SINGAPOREANS ARE MOST DISSATISFIED WITH TRANSPORT

TRANSPORT: Source of most angst since last elections

ANDREA ONG, Straits Times 19 April 2014

FRUSTRATED with rising car prices, train delays and fare increases, Singaporeans have dubbed transport the Government’s worst failure since the 2011 General Election.

The label was given by 45 per cent of 500 citizens polled in a Straits Times survey.

Around 28 per cent rate it as bad or very bad. Only a tad more – 31 per cent – say the system is good or very good.

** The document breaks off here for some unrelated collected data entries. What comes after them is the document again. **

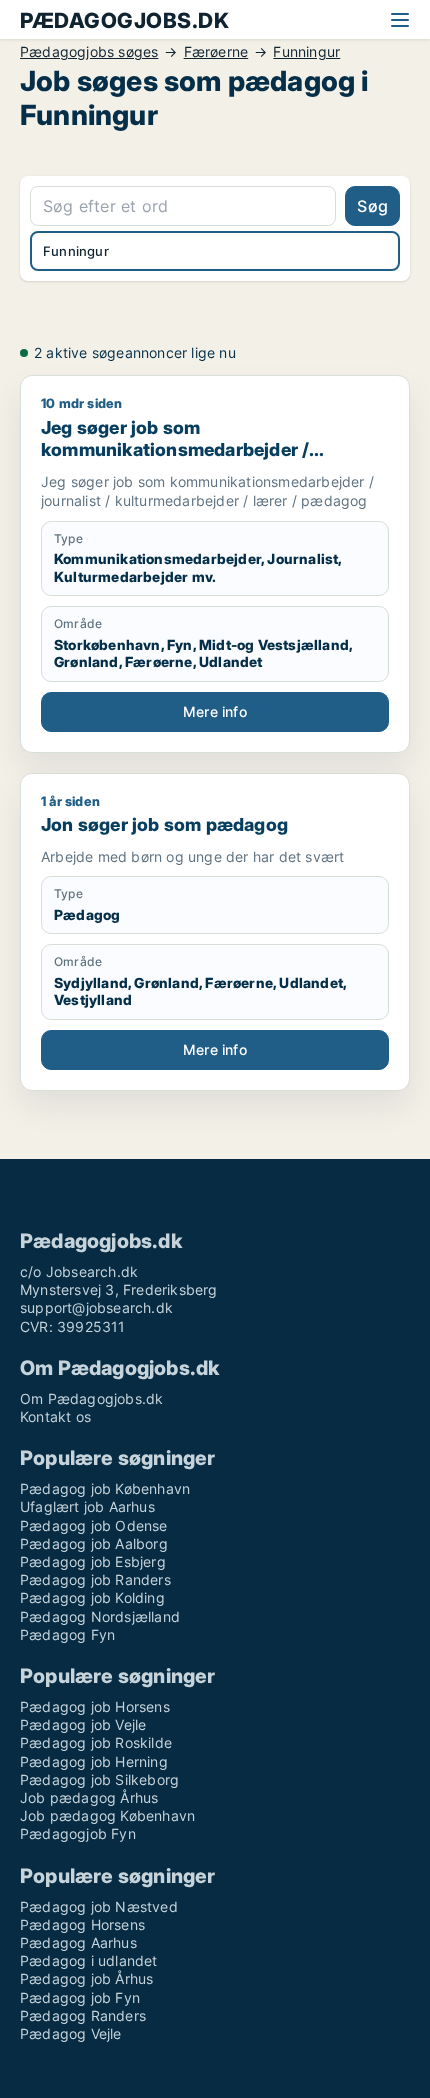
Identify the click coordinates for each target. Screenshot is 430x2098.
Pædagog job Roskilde (96, 1742)
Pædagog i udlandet (89, 1960)
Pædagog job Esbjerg (93, 1561)
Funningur (306, 52)
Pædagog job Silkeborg (99, 1779)
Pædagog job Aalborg (94, 1543)
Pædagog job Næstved (99, 1906)
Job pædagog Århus (89, 1797)
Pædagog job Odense (94, 1525)
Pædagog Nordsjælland (100, 1616)
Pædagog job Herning (94, 1761)
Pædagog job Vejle (83, 1724)
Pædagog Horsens (82, 1924)
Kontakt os (55, 1416)
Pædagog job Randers (95, 1579)
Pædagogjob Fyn (78, 1833)
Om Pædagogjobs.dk (91, 1398)
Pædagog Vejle (71, 2033)
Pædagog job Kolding (92, 1597)
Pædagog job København (105, 1488)
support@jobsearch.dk (96, 1307)
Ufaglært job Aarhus (87, 1506)
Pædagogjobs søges (89, 52)
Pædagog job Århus (86, 1978)
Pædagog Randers (83, 2015)
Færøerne (216, 52)
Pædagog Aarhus (78, 1942)
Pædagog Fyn (67, 1634)
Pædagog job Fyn (80, 1997)
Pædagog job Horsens (95, 1706)
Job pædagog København (107, 1815)
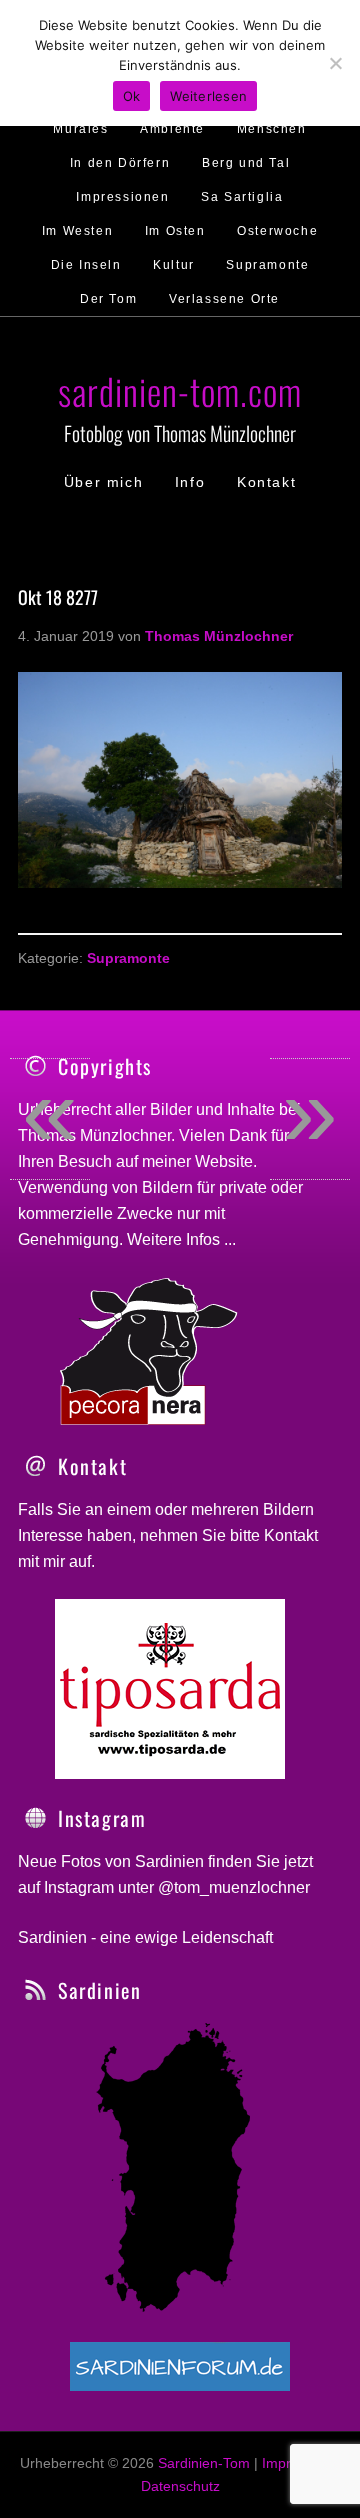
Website (224, 1161)
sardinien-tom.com (180, 390)
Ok (132, 96)
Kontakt (291, 1535)
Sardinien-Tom (204, 2463)
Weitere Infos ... (181, 1239)
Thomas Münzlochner (94, 1135)
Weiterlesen (208, 96)
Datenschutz (180, 2486)
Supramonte (128, 958)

They reserved most of their ire for the MRT, with over half of the regular train commuters saying services have declined since 2011. Only 21 per cent say services have improved.

For bus services, it is the reverse: Two in five regular commuters say services are better while 19 per cent say they have deteriorated.

The bus score could have got a boost from the Bus Service Enhancement Programme, which started in 2012. The $1.1 billion scheme will put about 550 state-funded buses on the road by the end of this year.

Commuters’ growing happiness with buses and unhappiness with trains can also be seen in the Land Transport Authority’s latest annual satisfaction survey.Conducted by UniSIM last year, its poll of 4,200 commuters shows the proportion satisfied with buses went up to 88.3 per cent, from 86.4 per cent in 2012.

On the other hand, the percentage satisfied with the MRT dropped from 92.1 to 88.9 per cent – its lowest since the first poll in 2006.

The overall satisfaction with the public transport system also slipped to 88.5 per cent, the lowest score since 2007.

Nursing student Neo Yiling, 26, who takes the bus and train daily, can relate to both survey findings. “The trains have become worse because of more frequent delays,” she said, but she finds both trains and buses have become more crowded since 2011.

Ms Neo has been in situations where the train doors remain open at a station for more than 10 minutes.

Indeed, train delays and breakdowns was one of the top transport-related government failures cited by respondents.

They also slammed the high car and certificate of entitlement (COE) prices, and fare increases.

A separate section in the survey asked car owners what would coax them to leave their cars at home and take public transport.

Their replies indicate push factors, such as higher COE prices and higher car prices, will have a greater effect than pull factors like public transport becoming more convenient and having fewer glitches.